Cooking on a budget can be
fun and tasty

Cooking on a budget is becoming more important as the credit crunch bites hard. But you can still eat simple to cook, tasty food that is also good for you. 

Start by setting a limit to the amount you want to spend at the grocery store. And then stick to it. I think of it as a challenge! This is how much I can afford, now how can I get the most for my money?

Are you throwing money away?

"How about if I buy own brand products? Those 2 for 1 deals are great, eh? Oh, and I could snip vouchers! They should help me spend less on groceries!"

Yes, they can help. But unless you keep an eye on the big picture you could still waste money.
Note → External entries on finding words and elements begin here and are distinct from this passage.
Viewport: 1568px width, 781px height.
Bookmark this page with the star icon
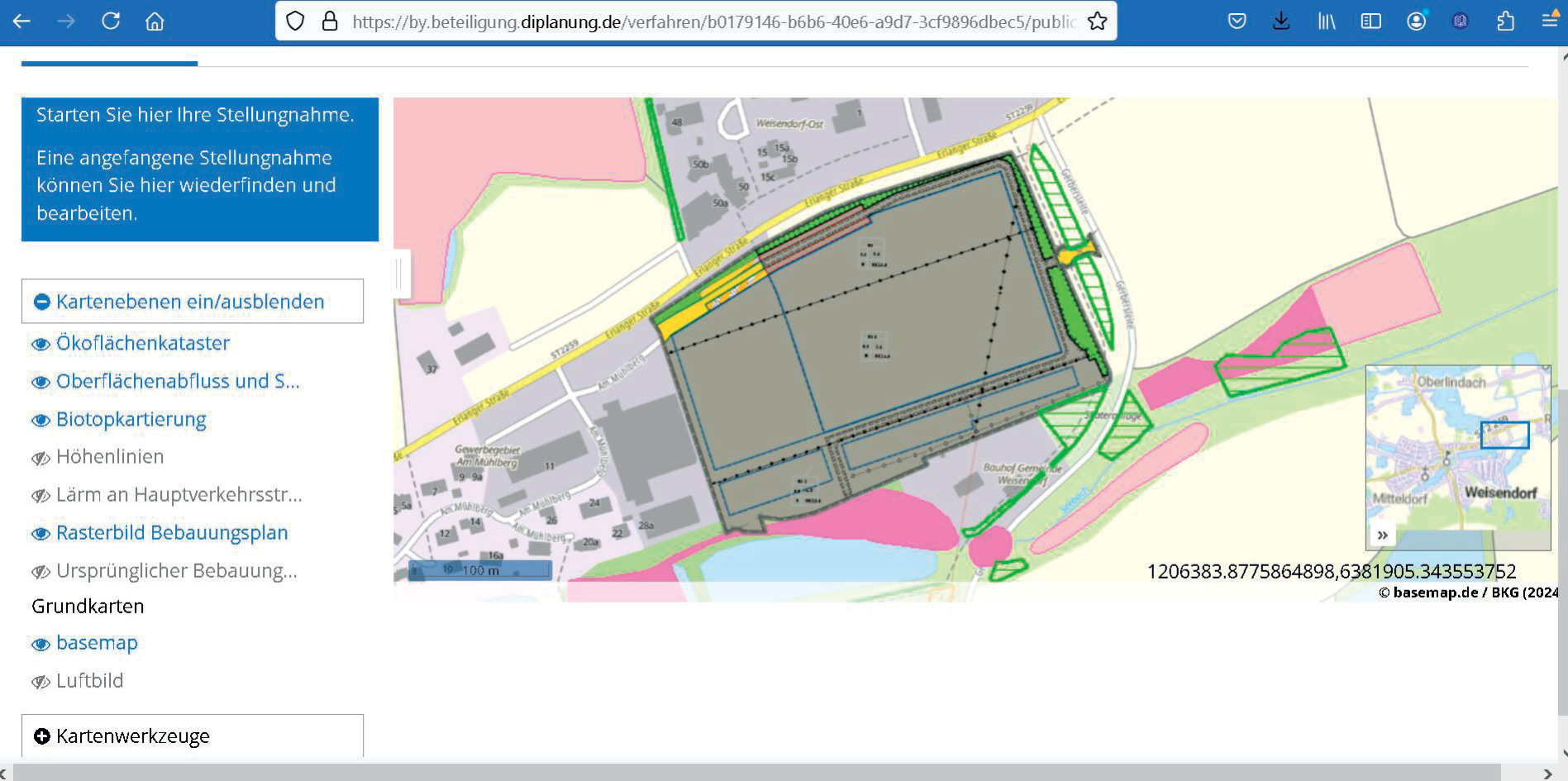pyautogui.click(x=1097, y=21)
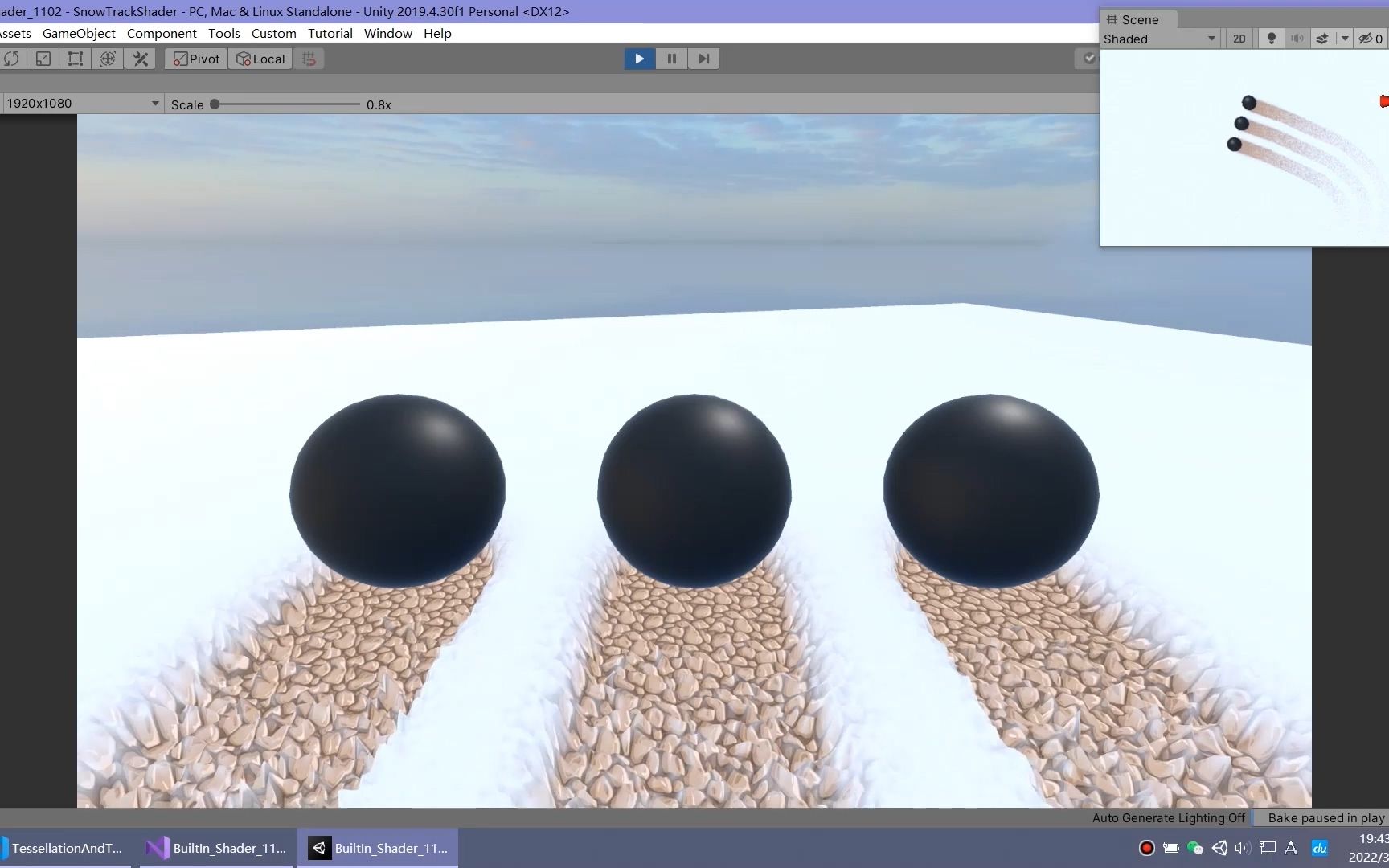The height and width of the screenshot is (868, 1389).
Task: Open the 1920x1080 aspect ratio dropdown
Action: click(80, 103)
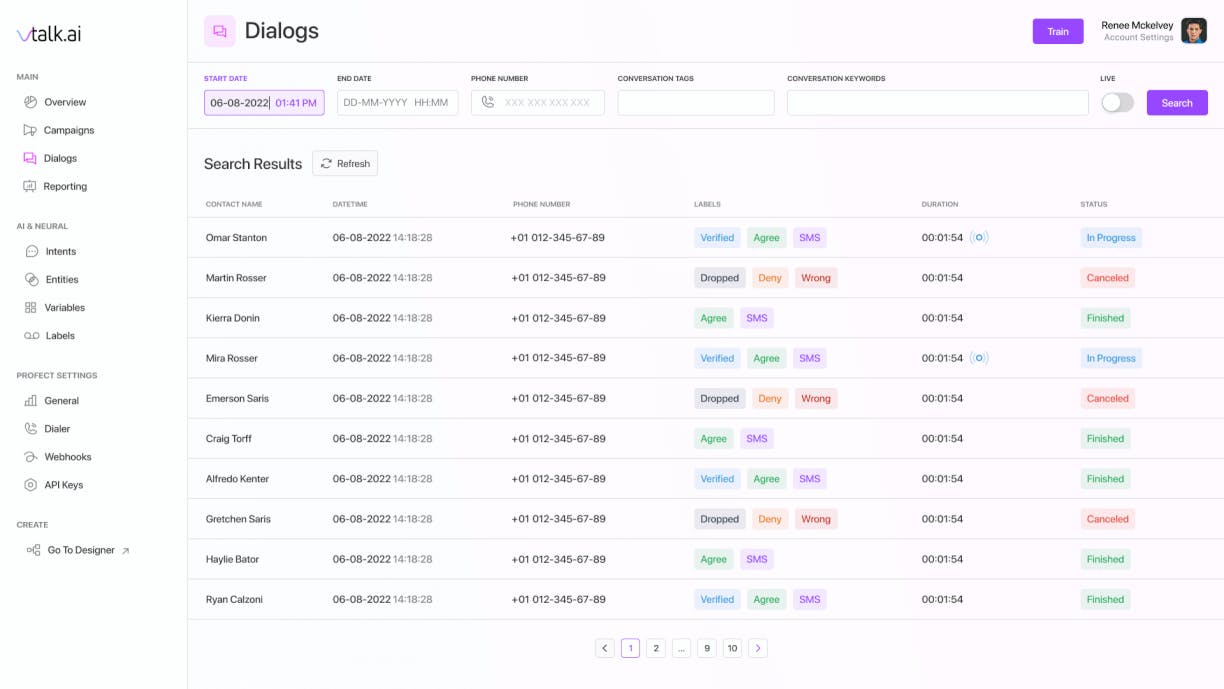This screenshot has width=1224, height=689.
Task: Go to next page with right chevron
Action: tap(758, 648)
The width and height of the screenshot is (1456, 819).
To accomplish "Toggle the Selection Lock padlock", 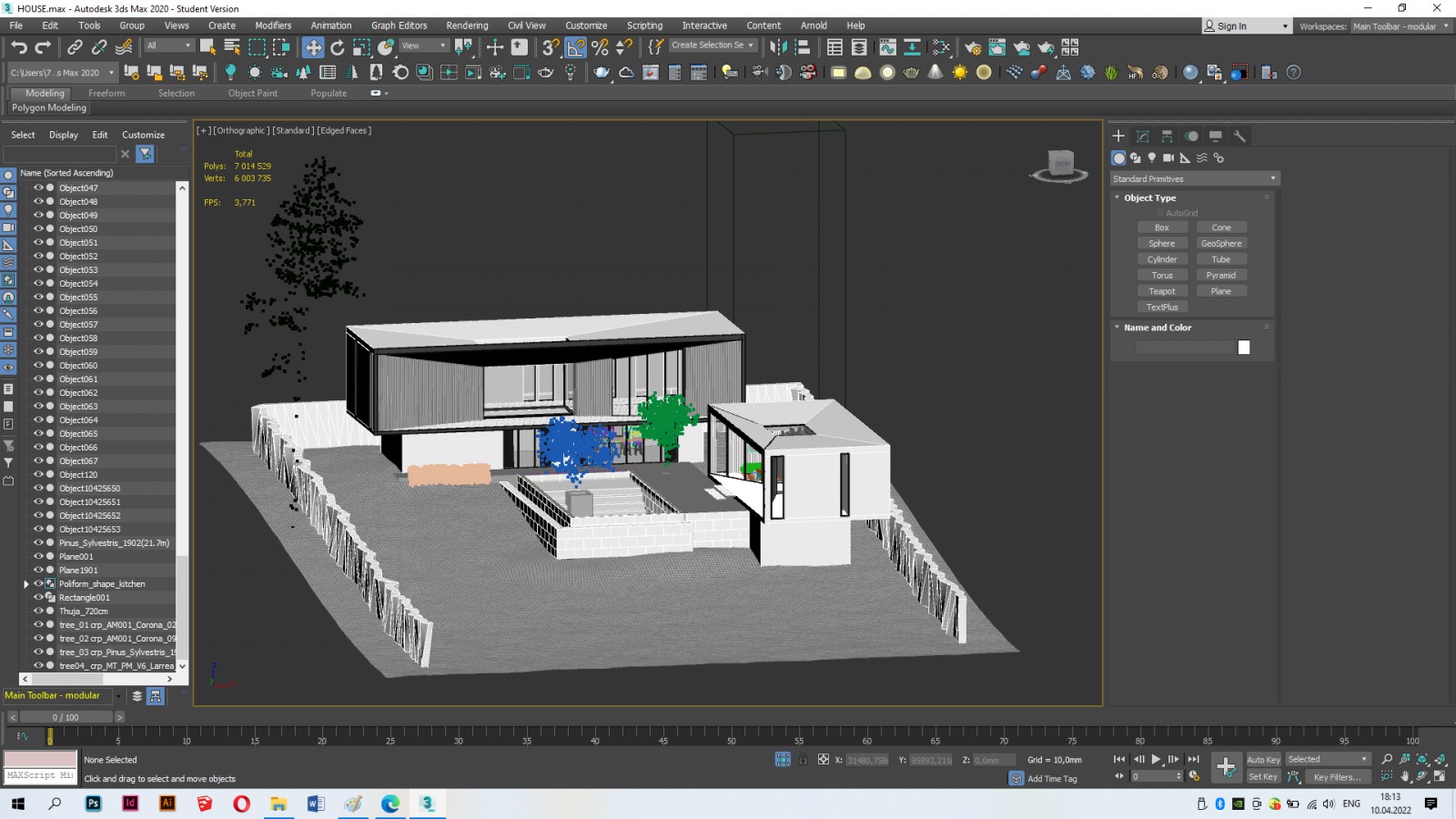I will (x=803, y=760).
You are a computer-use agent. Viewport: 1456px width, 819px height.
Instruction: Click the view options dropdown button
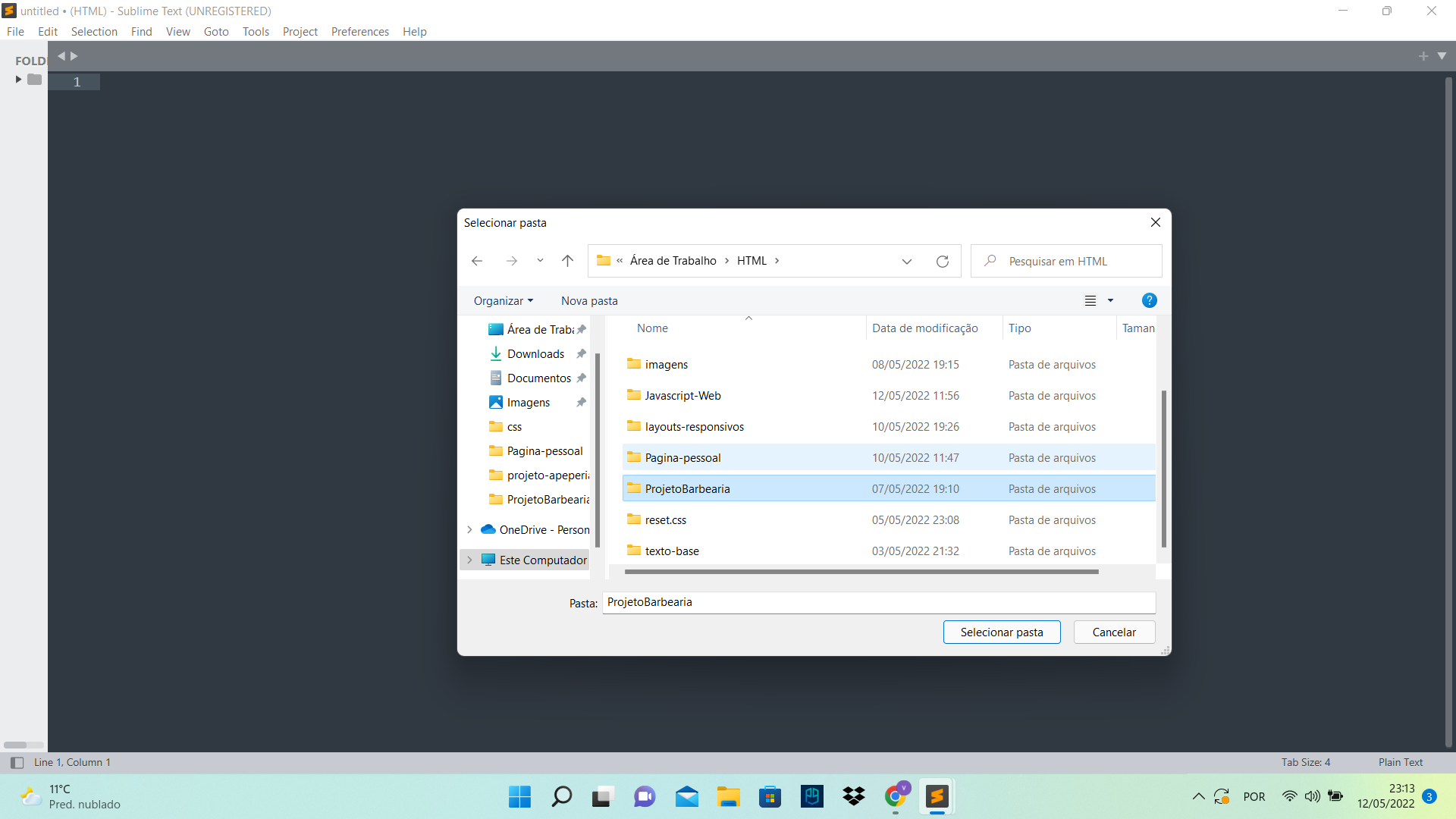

Think back over the last couple of weeks...

  • Did you throw out of date food away?
  • Did you throw out leftovers, that you had put back in the fridge to use up?

On the whole we throw out much too much food. Food that we have spent our money on, and then just wasted.

Most people do not go shopping every day, but do a week or a month's shopping at a time. So, learning how to store food is important when cooking on a budget.

Even without freezers, our ancestors found ways to preserve foods for winter. Maybe we should look into the methods they used? 

Processes like canning, drying, pickling and jam making? 

During World War II people began growing their own vegetables. This supplemented their meagre rations. They learned that putting some aside to use when it was out of season was a wise move. 

We can still do this today, even if our situation isn't so dire. When we have a glut of produce from the garden it would be a shame to waste it. Finding ways to store it to use later is important, especially if you are cooking on a budget.


Your Master Shopping List

Start by writing a master shopping list. A list of all the foods that you like to cook and eat.  You can do this on paper, your computer, or best of all, on your smartphone. 

Check your till receipts for items that you have bought recently. If you are likely to need them again, add them to this list. For more ideas, check out my page on the well stocked pantry.

You can then refer to your master list when planning your weekly meals.


Create weekly dinner menus

Weekly meal planning is a good idea when cooking on a budget. Or you could even plan for once a month cooking.

Does this sound like hard work? Don't worry,  I promise that this will save you time and money in the long run.

Even if you only plan your main meals for the week, it will help. Planning ahead means you are less likely to spend money on food that doesn't get eaten. 

It also helps you vary the ingredients used, so you don't get bored. No-one wants to end up in a rut, eating the same things all the time! Mixing things up ensures you get all the nutrients you need too.

A lot of those nutrients come from fresh fruit and vegetables. Plan to use these just after your shopping trip, while they are still at their best. You can then rely on frozen produce later in the week.


Making food go further

Chicken breasts used to be on my weekly menu, but they can be pricey so I now buy a whole chicken instead. It can then be roast for Sunday lunch, and the rest used the following day. This also provides a carcass that makes wonderful chicken stock, ideal for homemade soup. Three meals out of one chicken can't be bad, eh?

Using leftovers from your main meal for the next day's packed lunch, is a good plan. You can even cook extra the night before on purpose.

Leftover vegetables and potatoes make great additions to a Spanish omelette. If you can't make use of them immediately, pack up your leftovers and freeze them.

I include ideas for using up leftovers  at the end of my recipes, where possible.


Cooking on a budget is possible!

Now forget boring budget meals and put the tips on this page to use!  Enjoy, and don't consider cooking on a budget a negative thing.